• **Exercise details**:
Could you give back the listing below exactly, every line included?

(Extracted entries begins)

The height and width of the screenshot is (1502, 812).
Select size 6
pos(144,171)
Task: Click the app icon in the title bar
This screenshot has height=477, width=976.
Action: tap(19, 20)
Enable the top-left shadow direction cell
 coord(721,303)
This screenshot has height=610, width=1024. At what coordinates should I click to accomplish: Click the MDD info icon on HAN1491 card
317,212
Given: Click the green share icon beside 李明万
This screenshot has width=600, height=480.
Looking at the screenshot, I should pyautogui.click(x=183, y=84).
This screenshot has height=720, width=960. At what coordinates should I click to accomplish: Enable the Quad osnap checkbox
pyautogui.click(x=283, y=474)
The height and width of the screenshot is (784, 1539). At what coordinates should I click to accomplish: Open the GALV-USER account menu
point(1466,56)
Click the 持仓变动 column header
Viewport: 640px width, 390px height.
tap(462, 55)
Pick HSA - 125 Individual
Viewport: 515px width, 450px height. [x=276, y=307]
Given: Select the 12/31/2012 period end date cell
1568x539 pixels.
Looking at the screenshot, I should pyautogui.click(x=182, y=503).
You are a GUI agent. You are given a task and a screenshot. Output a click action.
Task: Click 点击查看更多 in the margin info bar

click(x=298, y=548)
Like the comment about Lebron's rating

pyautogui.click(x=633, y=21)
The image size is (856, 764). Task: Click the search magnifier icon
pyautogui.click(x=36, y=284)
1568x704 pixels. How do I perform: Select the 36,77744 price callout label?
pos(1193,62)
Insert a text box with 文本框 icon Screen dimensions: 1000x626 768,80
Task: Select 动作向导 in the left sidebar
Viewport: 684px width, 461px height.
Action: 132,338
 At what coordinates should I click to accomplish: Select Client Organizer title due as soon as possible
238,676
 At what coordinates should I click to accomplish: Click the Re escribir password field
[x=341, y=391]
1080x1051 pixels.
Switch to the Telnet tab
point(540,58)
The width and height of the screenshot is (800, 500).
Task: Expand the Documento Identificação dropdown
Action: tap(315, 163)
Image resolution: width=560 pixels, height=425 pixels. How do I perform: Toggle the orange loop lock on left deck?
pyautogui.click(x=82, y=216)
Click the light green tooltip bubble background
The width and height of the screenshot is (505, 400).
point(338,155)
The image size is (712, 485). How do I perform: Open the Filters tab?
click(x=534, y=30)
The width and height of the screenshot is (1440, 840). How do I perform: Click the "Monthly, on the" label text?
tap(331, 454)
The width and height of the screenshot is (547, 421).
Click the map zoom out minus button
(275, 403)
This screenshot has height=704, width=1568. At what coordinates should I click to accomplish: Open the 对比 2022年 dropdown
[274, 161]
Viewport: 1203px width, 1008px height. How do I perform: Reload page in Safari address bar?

(Extracted entries ends)

• **Result of this exercise**:
The height and width of the screenshot is (1502, 812).
Select size 6
pos(144,171)
Task: Click the app icon in the title bar
This screenshot has height=477, width=976.
Action: tap(19, 20)
Enable the top-left shadow direction cell
 coord(721,303)
This screenshot has height=610, width=1024. At what coordinates should I click to accomplish: Click the MDD info icon on HAN1491 card
317,212
Given: Click the green share icon beside 李明万
This screenshot has width=600, height=480.
Looking at the screenshot, I should pyautogui.click(x=183, y=84).
This screenshot has height=720, width=960. At what coordinates should I click to accomplish: Enable the Quad osnap checkbox
pyautogui.click(x=283, y=474)
The height and width of the screenshot is (784, 1539). At what coordinates should I click to accomplish: Open the GALV-USER account menu
point(1466,56)
Click the 持仓变动 column header
Viewport: 640px width, 390px height.
tap(462, 55)
Pick HSA - 125 Individual
Viewport: 515px width, 450px height. [x=276, y=307]
Given: Select the 12/31/2012 period end date cell
1568x539 pixels.
Looking at the screenshot, I should pyautogui.click(x=182, y=503).
You are a GUI agent. You are given a task and a screenshot. Output a click action.
Task: Click 点击查看更多 in the margin info bar

click(x=298, y=548)
Like the comment about Lebron's rating

pyautogui.click(x=633, y=21)
The image size is (856, 764). Task: Click the search magnifier icon
pyautogui.click(x=36, y=284)
1568x704 pixels. How do I perform: Select the 36,77744 price callout label?
pos(1193,62)
Insert a text box with 文本框 icon Screen dimensions: 1000x626 768,80
Task: Select 动作向导 in the left sidebar
Viewport: 684px width, 461px height.
Action: 132,338
 At what coordinates should I click to accomplish: Select Client Organizer title due as soon as possible
238,676
 At what coordinates should I click to accomplish: Click the Re escribir password field
[x=341, y=391]
1080x1051 pixels.
Switch to the Telnet tab
point(540,58)
The width and height of the screenshot is (800, 500).
Task: Expand the Documento Identificação dropdown
Action: tap(315, 163)
Image resolution: width=560 pixels, height=425 pixels. How do I perform: Toggle the orange loop lock on left deck?
pyautogui.click(x=82, y=216)
Click the light green tooltip bubble background
The width and height of the screenshot is (505, 400).
point(338,155)
The image size is (712, 485). How do I perform: Open the Filters tab?
click(x=534, y=30)
The width and height of the screenshot is (1440, 840). How do I perform: Click the "Monthly, on the" label text?
tap(331, 454)
The width and height of the screenshot is (547, 421).
Click the map zoom out minus button
(275, 403)
This screenshot has height=704, width=1568. At what coordinates should I click to accomplish: Open the 对比 2022年 dropdown
[274, 161]
Viewport: 1203px width, 1008px height. How do I perform: Reload page in Safari address bar?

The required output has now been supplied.